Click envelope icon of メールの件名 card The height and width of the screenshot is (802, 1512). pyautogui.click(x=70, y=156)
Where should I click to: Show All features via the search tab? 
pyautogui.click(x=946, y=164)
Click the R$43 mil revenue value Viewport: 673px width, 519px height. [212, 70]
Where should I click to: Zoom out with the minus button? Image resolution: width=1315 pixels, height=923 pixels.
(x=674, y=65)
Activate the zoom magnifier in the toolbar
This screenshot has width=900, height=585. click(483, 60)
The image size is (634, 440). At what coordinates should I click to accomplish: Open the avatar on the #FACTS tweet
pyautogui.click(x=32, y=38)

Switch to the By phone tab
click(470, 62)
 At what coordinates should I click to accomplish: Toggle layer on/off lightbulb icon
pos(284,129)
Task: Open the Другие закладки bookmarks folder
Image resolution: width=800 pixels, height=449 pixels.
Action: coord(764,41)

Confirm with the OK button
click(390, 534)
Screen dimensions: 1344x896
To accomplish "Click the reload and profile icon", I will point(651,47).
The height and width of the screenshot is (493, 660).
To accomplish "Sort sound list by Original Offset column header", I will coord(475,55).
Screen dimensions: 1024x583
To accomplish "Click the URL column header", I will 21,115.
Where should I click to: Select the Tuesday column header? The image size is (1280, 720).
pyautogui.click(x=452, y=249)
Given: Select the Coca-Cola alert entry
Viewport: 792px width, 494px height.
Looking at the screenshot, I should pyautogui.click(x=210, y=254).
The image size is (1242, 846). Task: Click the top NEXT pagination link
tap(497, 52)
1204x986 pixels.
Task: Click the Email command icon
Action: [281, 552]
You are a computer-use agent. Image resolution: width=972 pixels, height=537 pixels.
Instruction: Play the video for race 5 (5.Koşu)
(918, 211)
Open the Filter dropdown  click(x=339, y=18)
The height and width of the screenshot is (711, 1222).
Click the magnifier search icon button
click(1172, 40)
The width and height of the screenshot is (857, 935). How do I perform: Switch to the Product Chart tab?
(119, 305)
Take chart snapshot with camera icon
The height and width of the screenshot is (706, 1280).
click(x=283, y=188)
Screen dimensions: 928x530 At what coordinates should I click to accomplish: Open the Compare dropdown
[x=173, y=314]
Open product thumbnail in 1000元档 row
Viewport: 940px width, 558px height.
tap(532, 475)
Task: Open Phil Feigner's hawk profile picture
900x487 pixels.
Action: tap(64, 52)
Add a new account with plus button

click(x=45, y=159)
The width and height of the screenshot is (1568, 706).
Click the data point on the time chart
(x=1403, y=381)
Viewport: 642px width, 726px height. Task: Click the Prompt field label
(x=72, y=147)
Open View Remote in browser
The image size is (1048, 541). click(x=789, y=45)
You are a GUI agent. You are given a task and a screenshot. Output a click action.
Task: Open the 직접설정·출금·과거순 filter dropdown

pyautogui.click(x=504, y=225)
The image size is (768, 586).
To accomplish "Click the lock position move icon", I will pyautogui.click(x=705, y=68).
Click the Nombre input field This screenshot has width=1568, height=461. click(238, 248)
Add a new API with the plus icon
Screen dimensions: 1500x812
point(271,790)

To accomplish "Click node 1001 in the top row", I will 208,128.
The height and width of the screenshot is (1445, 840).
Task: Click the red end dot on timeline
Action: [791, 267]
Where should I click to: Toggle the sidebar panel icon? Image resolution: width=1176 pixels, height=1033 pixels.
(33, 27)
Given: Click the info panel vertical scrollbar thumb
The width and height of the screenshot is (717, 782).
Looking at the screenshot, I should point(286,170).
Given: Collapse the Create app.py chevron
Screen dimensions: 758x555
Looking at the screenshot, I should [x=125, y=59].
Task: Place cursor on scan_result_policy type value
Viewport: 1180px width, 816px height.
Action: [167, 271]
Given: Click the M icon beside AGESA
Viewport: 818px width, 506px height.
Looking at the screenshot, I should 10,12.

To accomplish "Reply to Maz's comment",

● ● ● ● ●

◆ **Task to carry out**
Count the lines of the listing above in which the word "value" appears; state only the count.

◆ **Written answer**
2